Now, when most people hear that "There's a 0% chance that X will happen." in a dart throwing contest (using darts in this example as Callahan does), people are assuming we are discussing a dart that has some physical substance to it, to be thrown at some real target. Since at this point, Callahan has not added the non-common way of thinking about the situation in terms of an "infinite dart". Now, it is perfectly legitimate to construct any type of thought experiment you want, but this has zero to do with Callahan's original statement. As David Gordon points out Callahan's first sentence is ambiguous.

He is saying, "Ha, ha most people aren't as smart as I am because they think  0% chance means something will never happen". But "most people" are correct using every day non-infinite concepts. When Callahan introduces an "infinitely fine-pointed dart", he introduces a factor not considered in everyday use of the term probability.  The people are right and Callahan is wrong and I can prove this by using Callahan's infinite concept and proving that he has 0% chance of coming up with a logical thought.

Let us examine Callahan's thinking process along a timeline divided up into an infinite number of points (slyly slipping in the concept of infinite as does Callahan in his dart argument). Now, we all know that a thought takes time to develop, so that at any point on Callahan's infinite timeline it is impossible for him to have a logical thought. The chance is 0%.
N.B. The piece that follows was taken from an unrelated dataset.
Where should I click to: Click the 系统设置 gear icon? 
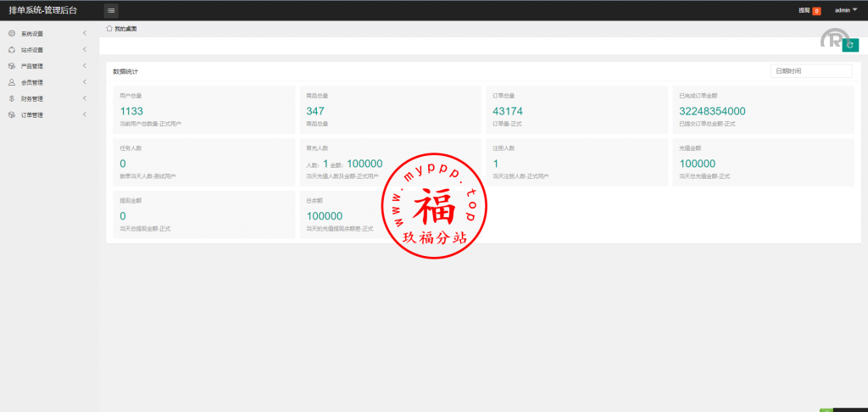pyautogui.click(x=11, y=34)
Now, this is nutty and has nothing to do with reality, since we  generally do not consider thoughts at a point on an infinite timeline, but neither do we consider infinite darts. But on second thought, as I assemble a number of my infinite fractions of thought, I see something unique happens with Callahan logical thought, his logical thought here over time in this discussion does intersect with his infinite thoughts at 0%.


  1. Why is there this heated divide among Austrian economist these days and what the heck for?
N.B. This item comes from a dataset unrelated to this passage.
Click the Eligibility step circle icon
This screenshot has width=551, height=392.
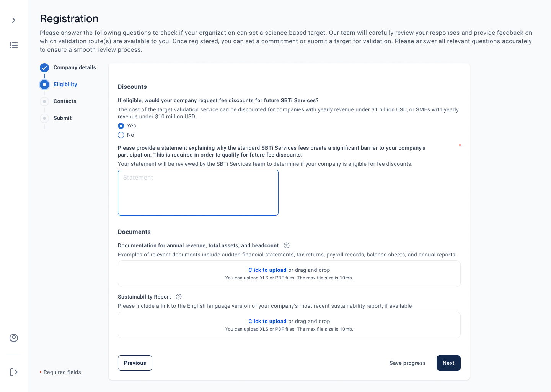44,85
    1. As far as I know, Gene doesn't really consider himself an economist (I could be wrong). Which, considering that his focus is primarily philosophy, that makes sense. However, I think the biggest divide comes from the fact that Gene isn't a libertarian and often makes rather scornful comments regarding libertarian philosophy. It is true that I don't know the whole story, so there could be some personal reasons, as well.

      Personally, I am an Austro-libertarian of the Rothbardian variety, so it goes without saying that I often disagree with Gene. However, he hasn't given me good reason to hate him... Yet!
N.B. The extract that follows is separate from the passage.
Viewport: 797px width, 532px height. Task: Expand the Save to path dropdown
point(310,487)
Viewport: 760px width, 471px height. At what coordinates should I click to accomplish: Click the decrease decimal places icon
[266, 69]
    2. Joe, I was writing a long response answering this, but you hit the good points.

      I'll add to this by saying that I agree with your "scornful comments" bit. Personally, I'll say that I've found that Callahan comments live on a continuum that spans from snarky to douche. So to that, I say, "who's to blame if you get stung after kicking a hornets' nest; the hornets for building the nest or you for kicking it?" It's not a rationale, but are you surprised?

      By the way, I enjoy your comments where I find them.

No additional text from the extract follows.